Released and announced book titles are as follows:

1. The Tub of Happiness (ISBN 978-0-9779074-0-3, December 2007)
2. The Teraport Wars (ISBN 978-0-9779074-1-0, October 2008)
3. Under New Management (ISBN 978-0-9779074-2-7, May 2006)
4. The Blackness Between (ISBN 978-0-9779074-3-4, November 2006)
5. The Scrapyard of Insufferable Arrogance (ISBN 978-0-9779074-4-1, June 2009)
6. Resident Mad Scientist (ISBN 978-0-9779074-7-2, July 2010)
7. Emperor Pius Dei (ISBN 978-0-9835746-0-6, July 2011)
8. The Sharp End of the Stick (ISBN 978-0-9835746-2-0, June 2012)
9. The Body Politic (ISBN 978-0-9835746-4-4, August 2013)
10. The Longshoreman of the Apocalypse (ISBN 978-0-9835746-7-5, June 2014)
11. Massively Parallel (ISBN 978-0-9835746-8-2, December 2014)
12. Force Multiplication (ISBN 978-1945120015, August 2016)
13. Random Access Memorabilia (February 2018)
14. Broken Wind (April 2019)
15. Delegates and Delegation (April 2019)
16. Big, Dumb Objects
17. A Little Immortality
18. Mandatory Failure
19. A Function of Firepower

The books were renumbered in 2007 to allow for the release of The Tub of Happiness and The Teraport Wars. Originally, Roman numerals were used, with Under New Management as the first book.

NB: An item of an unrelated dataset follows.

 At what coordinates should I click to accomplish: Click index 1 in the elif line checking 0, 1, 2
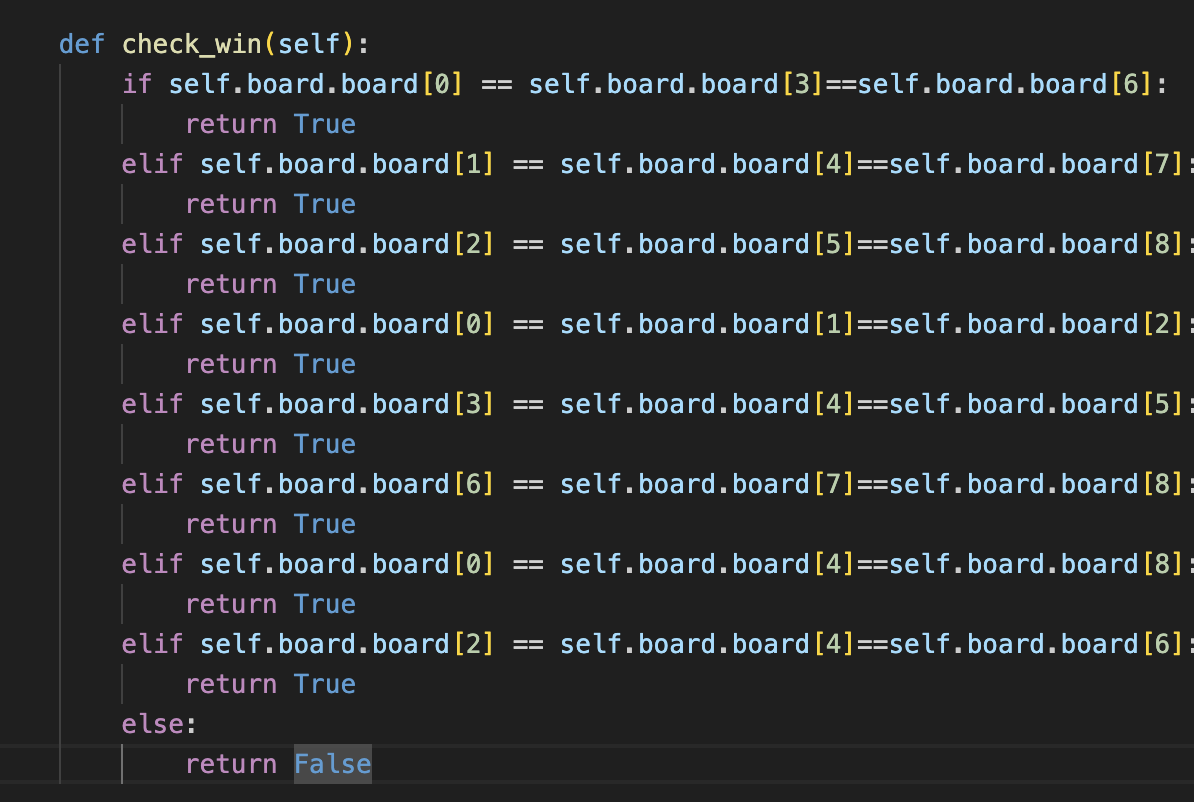point(833,324)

=== The Seventy Maxims of Maximally Effective Mercenaries ===

The Seventy Maxims of Maximally Effective Mercenaries is a popular handbook in the Schlock Mercenary universe, with characters regularly quoting from it. It was originally called The Seven Habits of Highly Effective Pirates, a parody of The Seven Habits of Highly Effective People, but after Tayler received a cease and desist letter from FranklinCovey, he made the retcon on January 24, 2011. Tayler said that the letter "was worded as nicely as such a thing can be".

Two print versions of Seventy Maxims were released:
- Pristine (ISBN 978-1-945120-02-2, December 2016)
- Defaced (has handwritten notes and "stains" from being "used" by the characters) (ISBN 978-1-945120-03-9, February 2017)

===Games===
====Capital Offensive====
In 2012, Living Worlds Games published Schlock Mercenary: Capital Offensive, a board game based upon the webcomic, to positive reviews from reviewers such as The Dice Tower.

====Planet Mercenary====
A role-playing game, based on the comic and written by Alan Bahr and Howard Tayler, was launched as a Kickstarter on April 14, 2015. It successfully funded the following day.

===Other related works===
John Ringo's Troy Rising series has been inspired by the Schlock Mercenary universe. It is set in the early days of human-alien contact, but is not considered canon for the comic series.

The webcomic Under the Lemon Tree published a crossover with Schlock Mercenary, though it is non-canon in the Schlock Mercenary continuity.

==Reception and honors==
The first Schlock Mercenary book publication was covered in Analog Science Fiction and Fact, which described it as "inventive and humorous." The comic tied for outstanding science fiction comic in the Web Cartoonists' Choice Awards in 2004, and was again nominated in 2005 and 2007. The strip won for Best Cameo in the 2001 awards.

Five story collections have been nominated for the Hugo Award for Best Graphic Story: The Body Politic (2009),
The Longshoreman of the Apocalypse (2010), Massively Parallel (2011), Force Multiplication (2012), and Random Access Memorabilia (2013).

Schlock Mercenary has also been cited on lists of top web comics published by Wired and Ars Technica.